▸ WHAT YOU NEED TO DO
Quote the passage of the profanity text below word for word, from "On some level, I" to "with Jewish values.".

▸ DOCUMENT TEXT
════════════════
Monday, January 16, 2012

Contending with Profanity in Jewish Law and in American Society

On some level, I always find that America expresses bi-polarity when it comes to morality. Think about it for a moment. When it comes to sex, we have a Puritan-like taboo on the topic while simultaneously having it on television and advertisements, being told that "sex sells." Being able to swear is no different. We Americans love the ability to say what we want, but we also have this borderline-compulsive desire to bleep out expletives for "decency's sake."

I would like to approach profanity from two standpoints: Jewish law and American jurisprudence. I want to look at the issue Jewishly because 1) I'm Jewish, and 2) Judaism influenced Christianity, and as such, has impacted this bi-polarity. I also want to bring American legal arguments because it's interesting to see how "life, liberty, and pursuit of happiness" interact and/or conflict with Jewish values. 

Profanity in Jewish Law

Jewish speech ethics are not only nuanced, but they also set a high standard. Since G-d created the universe by speaking (read Genesis 1), Judaism teaches that words have a powerful impact. The Chofetz Chayim points out that speaking לשון הרע (literally "evil tongue," denotes "bad speech ethics"), one can violate up to 31 mitzvot. In Jewish law, it goes well beyond avoiding slander and libel. Gossip, slurs, and negative truths are forbidden under Jewish law. If such restrictions are in Jewish speech ethics, it would be safe to assume that the high bar set also applies to swearing, and you would be correct. Foul language (נבול פה) is also forbidden under Jewish law.

One of the main reasons not to swear under Jewish law it degrades another individual, which is prohibited because we are all "created in His image." But what if you are using swear words to convey intensity of a given feeling? Some people might. Most don't. Since swear words are used so frequently these days, they have lost their intensity, but have not lost their meaning. Plus, if an individual has a sufficiently large vocabulary, he'll find a way to express the same intensity without resorting to swearing.

If you think about it, most swear words are focused on either sex or functions performed in the bathroom. If Judaism teaches that we should elevate the mundane to a level of holiness, especially speech, then swearing is not the way to go about it. Rabbi Elazar ben Yaakov (Derech Eretz Rabbah 3:3) compares swearing to pollution: "A person who uses rough language is like a pipe spewing foul odors in a beautiful room."
════════════════
▸ SUPPLIED MATERIAL

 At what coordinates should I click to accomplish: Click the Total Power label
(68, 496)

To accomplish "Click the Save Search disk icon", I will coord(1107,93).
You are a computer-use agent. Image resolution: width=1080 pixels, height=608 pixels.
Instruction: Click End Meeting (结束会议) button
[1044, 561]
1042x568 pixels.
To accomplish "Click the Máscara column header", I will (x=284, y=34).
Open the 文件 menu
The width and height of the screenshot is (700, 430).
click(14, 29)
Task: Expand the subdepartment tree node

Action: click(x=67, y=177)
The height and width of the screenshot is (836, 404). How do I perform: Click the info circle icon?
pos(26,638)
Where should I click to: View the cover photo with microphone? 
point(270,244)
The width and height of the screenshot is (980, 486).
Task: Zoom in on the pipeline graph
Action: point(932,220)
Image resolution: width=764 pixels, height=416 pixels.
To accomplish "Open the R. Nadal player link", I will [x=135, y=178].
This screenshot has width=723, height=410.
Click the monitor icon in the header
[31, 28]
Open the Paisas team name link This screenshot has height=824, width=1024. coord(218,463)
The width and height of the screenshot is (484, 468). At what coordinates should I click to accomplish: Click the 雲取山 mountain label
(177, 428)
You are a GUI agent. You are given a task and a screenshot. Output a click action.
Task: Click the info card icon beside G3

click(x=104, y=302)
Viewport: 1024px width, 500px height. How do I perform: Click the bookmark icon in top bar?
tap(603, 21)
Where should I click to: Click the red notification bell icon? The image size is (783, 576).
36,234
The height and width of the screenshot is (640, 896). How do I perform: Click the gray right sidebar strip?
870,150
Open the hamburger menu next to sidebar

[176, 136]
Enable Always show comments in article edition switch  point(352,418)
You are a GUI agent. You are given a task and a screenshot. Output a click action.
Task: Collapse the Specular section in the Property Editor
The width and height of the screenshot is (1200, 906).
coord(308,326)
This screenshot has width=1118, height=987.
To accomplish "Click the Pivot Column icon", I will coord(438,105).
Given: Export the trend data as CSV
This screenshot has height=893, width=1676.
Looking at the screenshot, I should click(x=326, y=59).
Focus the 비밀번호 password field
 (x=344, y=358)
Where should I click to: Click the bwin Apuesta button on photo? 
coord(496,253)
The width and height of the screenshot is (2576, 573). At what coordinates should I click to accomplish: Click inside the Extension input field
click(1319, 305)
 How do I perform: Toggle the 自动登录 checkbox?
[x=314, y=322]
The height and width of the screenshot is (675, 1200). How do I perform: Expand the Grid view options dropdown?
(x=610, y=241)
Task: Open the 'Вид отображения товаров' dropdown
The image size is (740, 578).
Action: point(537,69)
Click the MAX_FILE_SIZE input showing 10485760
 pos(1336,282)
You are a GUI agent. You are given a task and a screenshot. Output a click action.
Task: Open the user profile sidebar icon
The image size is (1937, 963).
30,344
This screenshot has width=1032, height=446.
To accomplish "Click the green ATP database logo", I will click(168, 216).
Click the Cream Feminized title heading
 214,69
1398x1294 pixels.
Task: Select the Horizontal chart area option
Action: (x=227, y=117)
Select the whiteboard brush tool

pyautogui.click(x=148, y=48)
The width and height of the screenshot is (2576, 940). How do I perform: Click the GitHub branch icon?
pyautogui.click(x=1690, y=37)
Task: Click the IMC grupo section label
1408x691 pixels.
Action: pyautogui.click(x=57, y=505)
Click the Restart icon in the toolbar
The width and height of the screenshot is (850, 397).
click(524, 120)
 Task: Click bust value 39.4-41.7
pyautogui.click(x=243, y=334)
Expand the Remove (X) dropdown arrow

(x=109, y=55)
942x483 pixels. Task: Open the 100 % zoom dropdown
════════════════
▸ RESULT
On some level, I always find that America expresses bi-polarity when it comes to morality. Think about it for a moment. When it comes to sex, we have a Puritan-like taboo on the topic while simultaneously having it on television and advertisements, being told that "sex sells." Being able to swear is no different. We Americans love the ability to say what we want, but we also have this borderline-compulsive desire to bleep out expletives for "decency's sake."

I would like to approach profanity from two standpoints: Jewish law and American jurisprudence. I want to look at the issue Jewishly because 1) I'm Jewish, and 2) Judaism influenced Christianity, and as such, has impacted this bi-polarity. I also want to bring American legal arguments because it's interesting to see how "life, liberty, and pursuit of happiness" interact and/or conflict with Jewish values.